Re: [HACKERS] make async slave to wait for lsn to be replayed

Поиск
Список
Период
Сортировка
От Kartyshov Ivan
Тема Re: [HACKERS] make async slave to wait for lsn to be replayed
Дата
Msg-id 8b67e6514c9ac3562ed675393208506a@postgrespro.ru
обсуждение исходный текст
Ответ на Re: [HACKERS] make async slave to wait for lsn to be replayed  (Kartyshov Ivan <i.kartyshov@postgrespro.ru>)
Список pgsql-hackers
Thank you for your feedback.

On 2024-03-20 12:11, Alexander Korotkov wrote:
> On Wed, Mar 20, 2024 at 12:34 AM Kartyshov Ivan
> <i.kartyshov@postgrespro.ru> wrote:
>> > 4.2 With an unreasonably high future LSN, BEGIN command waits
>> > unboundedly, shouldn't we check if the specified LSN is more than
>> > pg_last_wal_receive_lsn() error out?
> 
> I think limiting wait lsn by current received lsn would destroy the
> whole value of this feature.  The value is to wait till given LSN is
> replayed, whether it's already received or not.

Ok sounds reasonable, I`ll rollback the changes.

> But I don't see a problem here. On the replica, it's out of our
> control to check which lsn is good and which is not.  We can't check
> whether the lsn, which is in future for the replica, is already issued
> by primary.
> 
> For the case of wrong lsn, which could cause potentially infinite
> wait, there is the timeout and the manual query cancel.

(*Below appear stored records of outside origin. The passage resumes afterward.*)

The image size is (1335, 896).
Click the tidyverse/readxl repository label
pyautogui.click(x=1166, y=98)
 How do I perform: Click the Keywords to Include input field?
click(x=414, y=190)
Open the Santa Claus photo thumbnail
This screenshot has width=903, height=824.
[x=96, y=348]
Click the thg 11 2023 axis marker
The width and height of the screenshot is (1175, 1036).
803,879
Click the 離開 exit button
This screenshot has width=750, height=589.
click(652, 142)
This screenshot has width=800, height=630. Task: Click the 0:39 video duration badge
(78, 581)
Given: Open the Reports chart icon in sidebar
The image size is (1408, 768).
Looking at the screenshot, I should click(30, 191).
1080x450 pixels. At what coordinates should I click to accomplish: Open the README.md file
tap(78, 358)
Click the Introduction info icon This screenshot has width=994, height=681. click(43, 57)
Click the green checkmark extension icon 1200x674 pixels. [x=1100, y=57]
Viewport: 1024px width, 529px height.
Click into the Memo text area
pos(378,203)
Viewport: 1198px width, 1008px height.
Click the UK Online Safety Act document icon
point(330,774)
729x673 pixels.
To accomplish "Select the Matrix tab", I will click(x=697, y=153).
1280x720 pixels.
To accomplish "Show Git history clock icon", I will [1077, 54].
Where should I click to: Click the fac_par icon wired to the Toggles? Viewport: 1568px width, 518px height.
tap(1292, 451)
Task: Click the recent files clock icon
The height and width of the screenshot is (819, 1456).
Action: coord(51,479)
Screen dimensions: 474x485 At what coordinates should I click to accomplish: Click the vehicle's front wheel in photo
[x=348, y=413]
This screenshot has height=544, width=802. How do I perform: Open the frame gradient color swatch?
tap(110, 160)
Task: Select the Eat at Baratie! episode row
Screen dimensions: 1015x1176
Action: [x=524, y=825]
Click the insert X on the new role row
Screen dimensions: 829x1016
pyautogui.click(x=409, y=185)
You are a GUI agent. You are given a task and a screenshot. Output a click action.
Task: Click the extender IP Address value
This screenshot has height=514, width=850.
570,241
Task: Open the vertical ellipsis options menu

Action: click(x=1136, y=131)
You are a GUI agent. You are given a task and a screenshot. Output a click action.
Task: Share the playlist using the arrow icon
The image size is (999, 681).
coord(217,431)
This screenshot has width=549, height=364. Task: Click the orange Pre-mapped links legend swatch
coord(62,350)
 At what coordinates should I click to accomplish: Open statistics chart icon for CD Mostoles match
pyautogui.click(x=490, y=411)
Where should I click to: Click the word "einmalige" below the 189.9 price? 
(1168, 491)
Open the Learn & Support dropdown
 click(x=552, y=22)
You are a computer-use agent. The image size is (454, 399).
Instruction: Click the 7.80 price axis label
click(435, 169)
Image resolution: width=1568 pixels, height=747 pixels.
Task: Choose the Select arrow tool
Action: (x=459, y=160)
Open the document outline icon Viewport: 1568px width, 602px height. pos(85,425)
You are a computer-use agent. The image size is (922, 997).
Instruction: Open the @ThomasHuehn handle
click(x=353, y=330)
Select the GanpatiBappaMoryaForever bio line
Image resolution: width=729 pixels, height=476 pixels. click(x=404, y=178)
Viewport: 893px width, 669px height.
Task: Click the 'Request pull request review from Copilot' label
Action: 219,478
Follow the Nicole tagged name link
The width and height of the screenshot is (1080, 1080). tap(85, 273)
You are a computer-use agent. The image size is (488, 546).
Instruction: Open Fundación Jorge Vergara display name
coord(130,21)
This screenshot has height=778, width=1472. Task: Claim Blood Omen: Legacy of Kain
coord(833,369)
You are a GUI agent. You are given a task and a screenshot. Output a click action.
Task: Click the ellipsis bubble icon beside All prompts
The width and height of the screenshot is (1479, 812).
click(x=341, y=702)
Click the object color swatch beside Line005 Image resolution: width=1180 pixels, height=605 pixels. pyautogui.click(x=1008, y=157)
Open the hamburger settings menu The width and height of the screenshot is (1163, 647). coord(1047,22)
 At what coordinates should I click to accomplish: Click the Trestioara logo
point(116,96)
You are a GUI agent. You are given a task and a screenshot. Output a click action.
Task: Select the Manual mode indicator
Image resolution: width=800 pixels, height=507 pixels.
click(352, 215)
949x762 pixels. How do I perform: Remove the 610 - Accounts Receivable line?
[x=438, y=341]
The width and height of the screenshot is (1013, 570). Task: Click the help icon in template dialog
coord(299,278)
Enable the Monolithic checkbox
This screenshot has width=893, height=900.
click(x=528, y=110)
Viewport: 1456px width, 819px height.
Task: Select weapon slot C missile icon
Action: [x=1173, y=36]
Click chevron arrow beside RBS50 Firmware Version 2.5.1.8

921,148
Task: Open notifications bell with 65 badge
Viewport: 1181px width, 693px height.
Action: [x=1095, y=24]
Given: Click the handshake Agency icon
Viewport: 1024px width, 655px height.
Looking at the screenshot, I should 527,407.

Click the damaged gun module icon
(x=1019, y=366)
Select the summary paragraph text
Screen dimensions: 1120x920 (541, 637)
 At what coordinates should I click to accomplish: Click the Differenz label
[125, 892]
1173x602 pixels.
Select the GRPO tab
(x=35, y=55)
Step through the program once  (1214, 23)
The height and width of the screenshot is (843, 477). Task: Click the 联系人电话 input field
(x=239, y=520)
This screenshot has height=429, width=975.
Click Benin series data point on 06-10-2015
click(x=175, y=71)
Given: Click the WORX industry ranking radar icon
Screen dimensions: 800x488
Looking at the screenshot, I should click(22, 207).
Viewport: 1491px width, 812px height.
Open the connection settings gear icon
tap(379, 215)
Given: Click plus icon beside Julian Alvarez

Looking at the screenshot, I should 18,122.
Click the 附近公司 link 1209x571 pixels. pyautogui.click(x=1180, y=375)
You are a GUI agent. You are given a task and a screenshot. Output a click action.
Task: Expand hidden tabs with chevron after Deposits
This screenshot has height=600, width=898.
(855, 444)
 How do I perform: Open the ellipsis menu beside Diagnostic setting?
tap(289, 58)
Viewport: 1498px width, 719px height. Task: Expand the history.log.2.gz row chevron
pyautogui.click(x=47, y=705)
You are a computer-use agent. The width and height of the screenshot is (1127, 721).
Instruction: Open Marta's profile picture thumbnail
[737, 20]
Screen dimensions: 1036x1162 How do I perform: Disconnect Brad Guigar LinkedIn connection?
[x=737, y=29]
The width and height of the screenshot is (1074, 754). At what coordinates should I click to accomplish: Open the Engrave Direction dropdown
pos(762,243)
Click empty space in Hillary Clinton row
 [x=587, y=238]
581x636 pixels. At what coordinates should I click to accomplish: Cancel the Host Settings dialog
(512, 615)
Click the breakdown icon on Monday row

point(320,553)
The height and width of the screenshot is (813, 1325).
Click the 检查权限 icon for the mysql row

Fully agree with this take.

>> > 4.3 With an unreasonably high wait time, BEGIN command waits
>> > unboundedly, shouldn't we restrict the wait time to some max
> value,
>> > say a day or so?
>> > SELECT pg_last_wal_receive_lsn() + 1 AS future_receive_lsn \gset
>> > BEGIN AFTER :'future_receive_lsn' WITHIN 100000;
>> 
>> Good idea, I put it 1 day. But this limit we should to discuss.
> 
> Do you think that specifying timeout in milliseconds is suitable?  I
> would prefer to switch to seconds (with ability to specify fraction of
> second).  This was expressed before by Alexander Lakhin.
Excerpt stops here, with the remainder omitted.